[Start Extract]

Image courtesy of Lizzie Vieh
We can’t wait to catch the world premiere of our friend Lizzie Vieh’s latest play Barrier Islands. Lizzie’s plays have been workshopped all over the city, but this production will be her full-length New York City debut. One of our favorite new playwrights, in one of our favorite venues? How could you possibly go wrong. Check it out!
Nov. 28 – Dec. 5, 2015
The Wild Project
195 E. 3rd St.
New York, NY 10009
An isolated island community, a two-lane highway, an all-night gas station, and a crime scene on a deserted beach. The residents of Ivy Dunes are used to disappearing acts—with each hurricane, a little more of their narrow barrier island washes away. But when a young woman’s disappearance leads to a gruesome discovery, the police descend, the ocean encroaches, and the residents of this barrier island community struggle to find their footing in the ever-shifting landscape.
Receiving its world premiere at The Wild Project in New York City this November, Barrier Islands is a new play about the tangled intersections between men and women; sex and violence; desire and repulsion.
*Indicates a member of Actors’ Equity.

[End Extract]
[Start Material]

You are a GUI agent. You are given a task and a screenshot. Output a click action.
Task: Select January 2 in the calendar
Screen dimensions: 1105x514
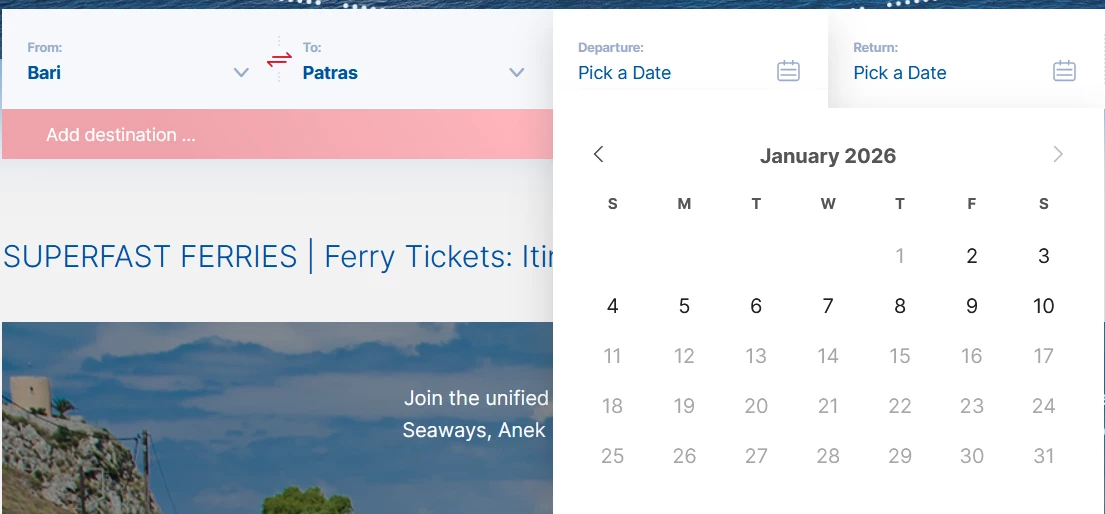(x=972, y=256)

[End Material]

Put this sentence from the play announcement into Spanish: "Lizzie’s plays have been workshopped all over the city, but this production will be her full-length New York City debut." The data is separate material, unrelated to the play announcement.

Las obras de Lizzie se han trabajado en talleres por toda la ciudad, pero esta producción será su debut en la ciudad de Nueva York con una obra de larga duración.